§ Listed records:
(begin)
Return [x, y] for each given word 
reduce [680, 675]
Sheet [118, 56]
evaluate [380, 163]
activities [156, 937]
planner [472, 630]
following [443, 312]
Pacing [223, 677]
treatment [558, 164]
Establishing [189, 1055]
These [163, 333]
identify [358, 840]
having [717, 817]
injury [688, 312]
(end)
§ Task objective: Copy the records above again, substituting "listed term" for "given word" and leaving every other part unchanged.

§ Task response:
Return [x, y] for each listed term 
reduce [680, 675]
Sheet [118, 56]
evaluate [380, 163]
activities [156, 937]
planner [472, 630]
following [443, 312]
Pacing [223, 677]
treatment [558, 164]
Establishing [189, 1055]
These [163, 333]
identify [358, 840]
having [717, 817]
injury [688, 312]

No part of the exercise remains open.